## Work item
Could you restate every entry word for word, minus the pictures?

=-=-=-=-=

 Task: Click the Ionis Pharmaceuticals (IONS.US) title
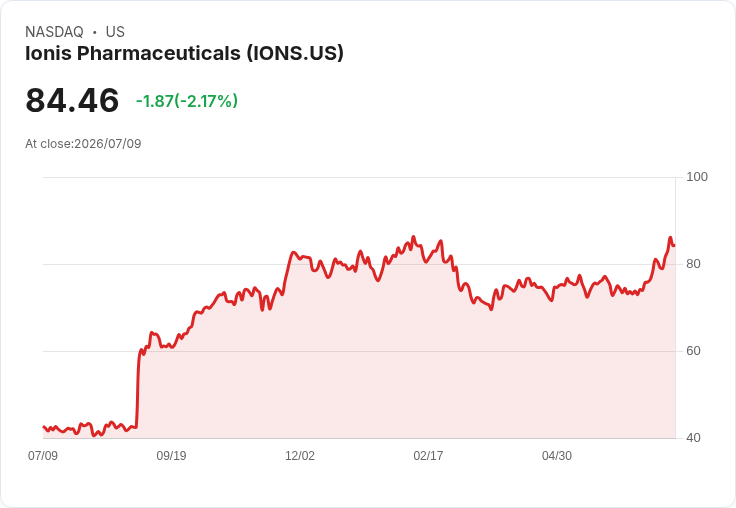[x=184, y=53]
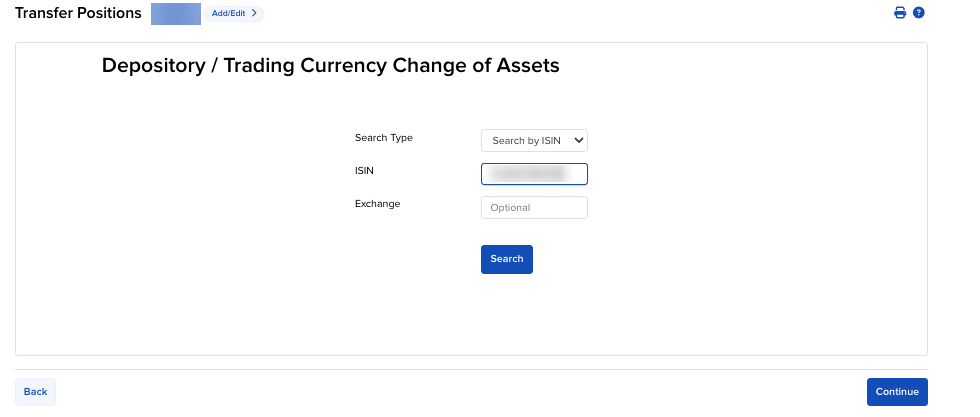980x417 pixels.
Task: Click the Depository / Trading Currency heading
Action: [x=330, y=67]
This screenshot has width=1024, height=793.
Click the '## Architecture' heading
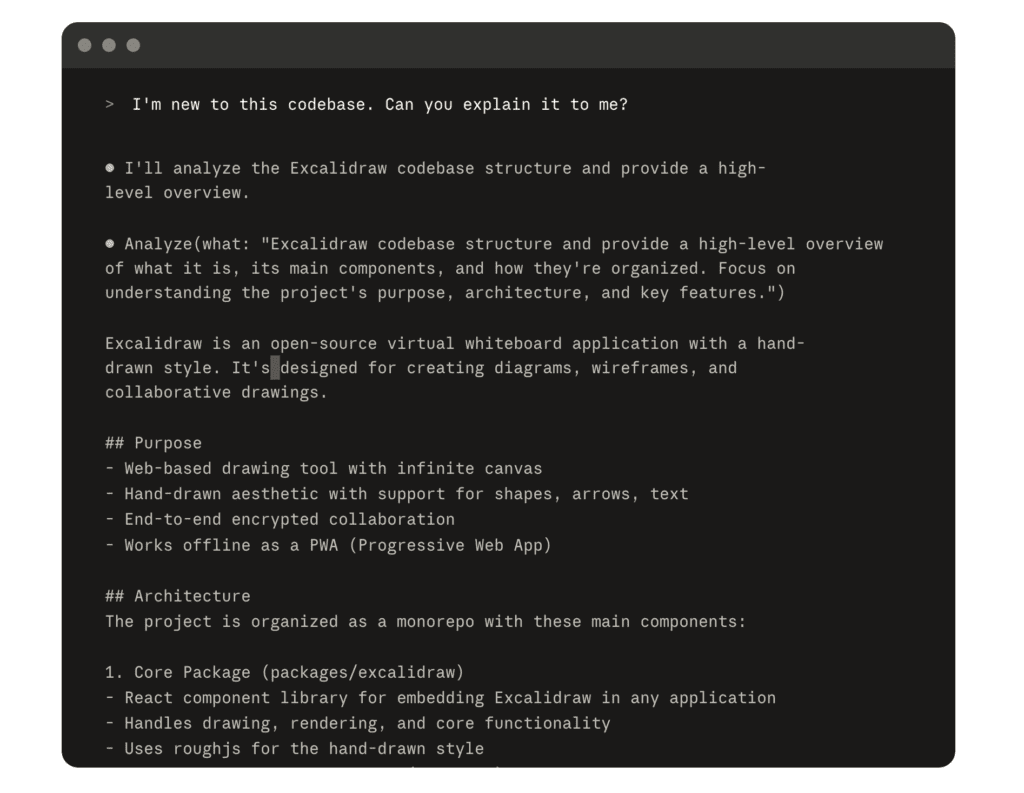[177, 596]
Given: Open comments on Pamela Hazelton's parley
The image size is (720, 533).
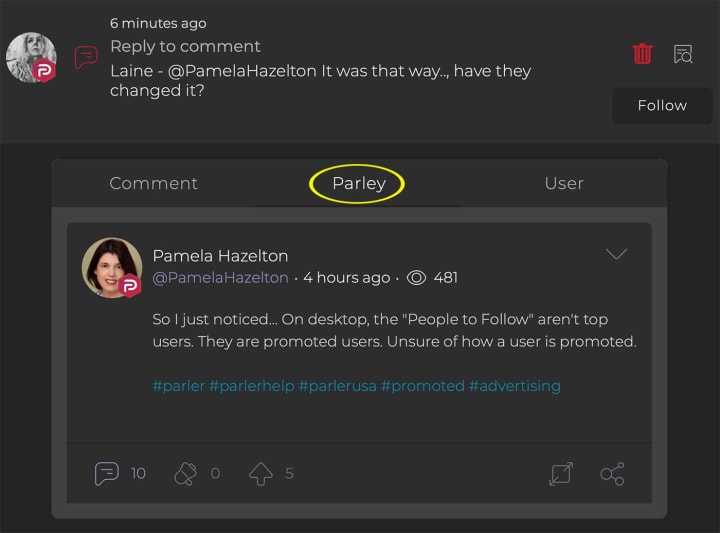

=-=-=-=-=

## Your solution
 Task: Click the Ionis Pharmaceuticals (IONS.US) title
[x=184, y=53]
980x417 pixels.
Task: Click the Depository / Trading Currency heading
Action: [x=330, y=67]
This screenshot has width=1024, height=793.
Click the '## Architecture' heading
[177, 596]
Given: Open comments on Pamela Hazelton's parley
The image size is (720, 533).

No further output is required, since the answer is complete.